**What you have to do**
Continue the article on how Budget measures affect employee pay, rewards and benefits, starting after its last sentence.

**Page text**
However Jamie Jenkins, policy director, Royal London, argues while more people will be brought into the higher rate tax band as their salaries increase, it could make workplace pensions more attractive as a means of offsetting that cost through tax relief.

“[Freezing the pensions lifetime allowance] may see increased demand for cash payments instead of pension contributions,” he adds, but warns this might not be the most tax-efficient choice.

Tightening of budgets

The furlough extension could also see rewards reined in. “The nature of the furlough scheme means that businesses seek reimbursement for wage costs, rather than having the money upfront, so this impacts on their cash flow,” Jackson explains. “[Employers] reliant on the furlough scheme are not placing an emphasis on big ticket benefits and rewards, such as bonuses.”

Planned rises to the living wage, outlined in the Budget, will add momentum to the continuing erosion of pay differentials at the lower end of the pay scale, predicts Justine Woolf, director of consulting at Innecto, part of the Personal Group. “Increasingly we will see organisations reframing their pay structures and amalgamating and multiskilling roles to respond to that constant push from the bottom end.”

Tailored rewards

So how should rewards and benefit professionals respond to the impact of these budgetary policies? Thompson says budgetary constraints mean organisations will need to tailor their rewards and benefits by finding out what employees actually want and by researching take-up rates, rather than providing blanket benefits for all.

Robert Hicks, group HR director, Reward Gateway, sees a shift to more personalised reward and recognition programmes, with annual reviews replaced by more frequent check-ins, conversations and team meetings. “Supporting and recognising colleagues will grow in importance as organisations realise just how impactful a simple ‘thank you’ can be”, he says, adding that, where previously employees were responsible for their own wellbeing, “now, more employers will introduce resources for exercise and mental health”.

**Entries shown**
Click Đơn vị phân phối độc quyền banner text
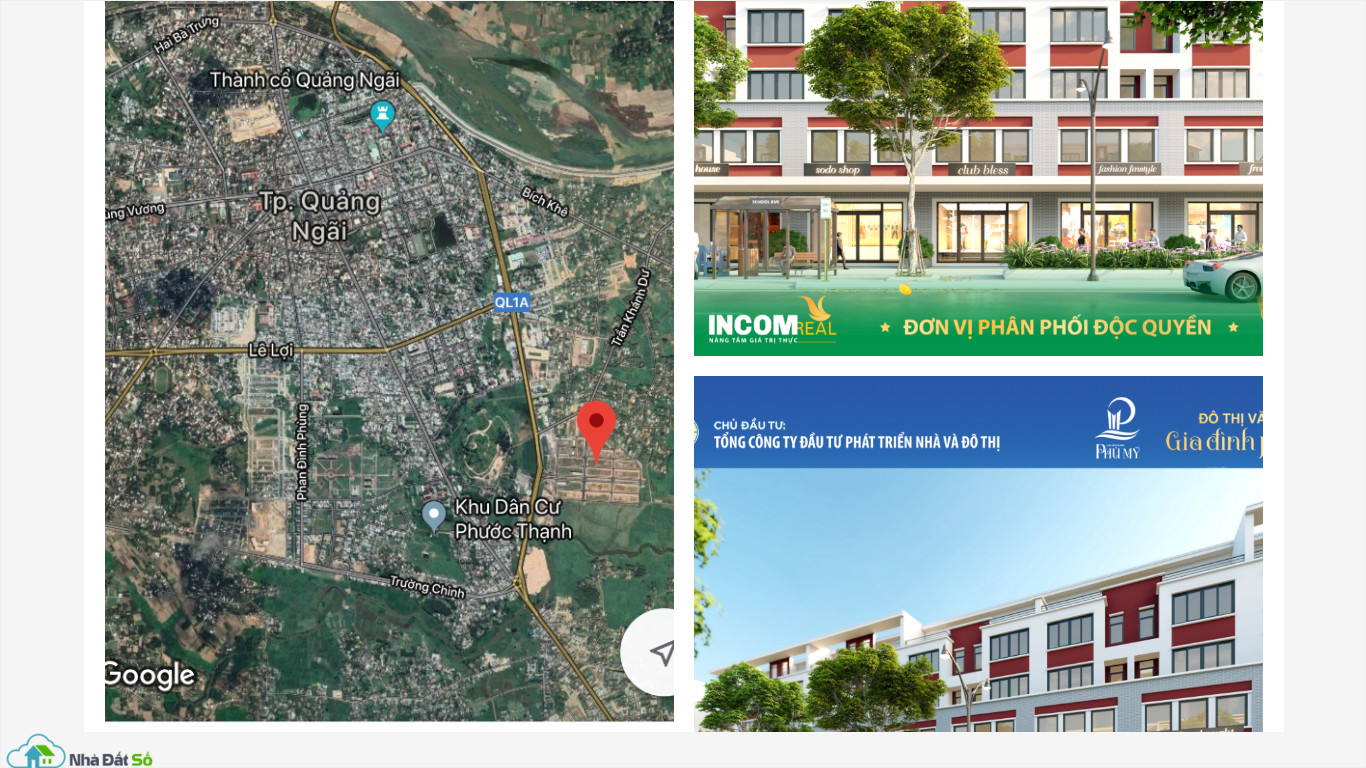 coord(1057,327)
...
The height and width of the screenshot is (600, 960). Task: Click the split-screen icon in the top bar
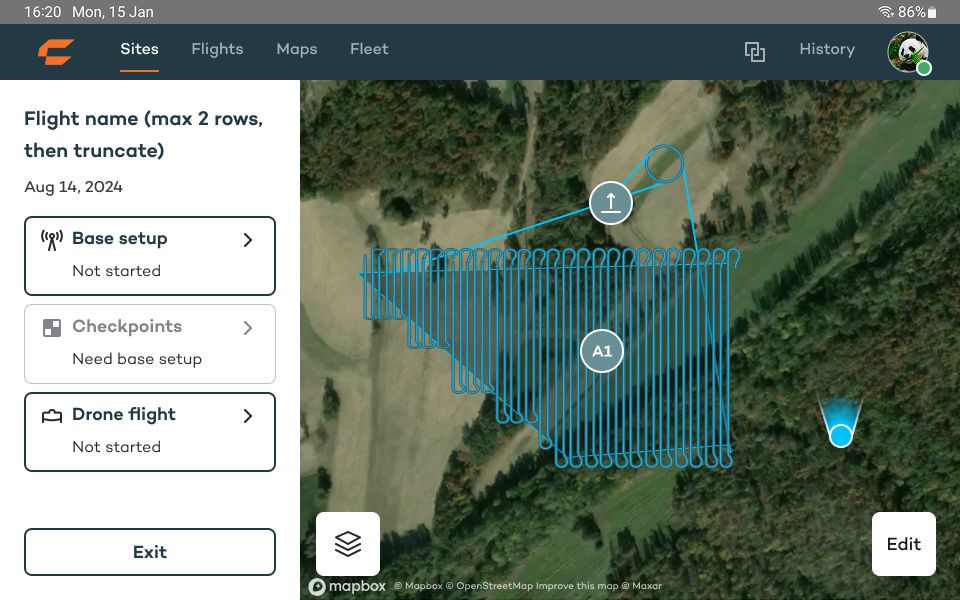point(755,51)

**Exercise response**
With pay rises off the agenda for many organisations, employers must think creatively about how to reward employees, says Woolf, pointing to her own company which recently rewarded staff with £500 of shares. “Organisations need to think how they can show employees they care for them and are invested in their future. It’s not just about pay,” she explains.

Employers too often fail to promote these hidden benefits, Thompson notes. “Don’t just focus on the base salaries; clearly articulate the full ‘package’ they receive,” he advises.

He adds that, whatever the financial constraints, employers need to find ways to recognise the often heroic efforts employees have made during the pandemic, with some ‘nice to have’ benefits and rewards, while ensuring traditional benefits such as financial wellbeing and mental health strategies are able to meet demands thrown up by the pandemic.

Impact of societal issues

Mark Scott, senior defined contribution (DC) consultant, Benefex, predicts rising employee demand for corporate policies that reflect key issues highlighted last year such as Black Lives Matter and Extinction Rebellion.

“Inclusion, diversity and sustainability are becoming hot topics , particularly among Millennials,” he says.“For example, employers are being challenged on whether their pension schemes are investing sustainably.

“We are doing a lot of work helping employers ensure the providers they use and their default pension funds are applying an environmental, social and governance filter to exclude the worst performers from that perspective,” he says.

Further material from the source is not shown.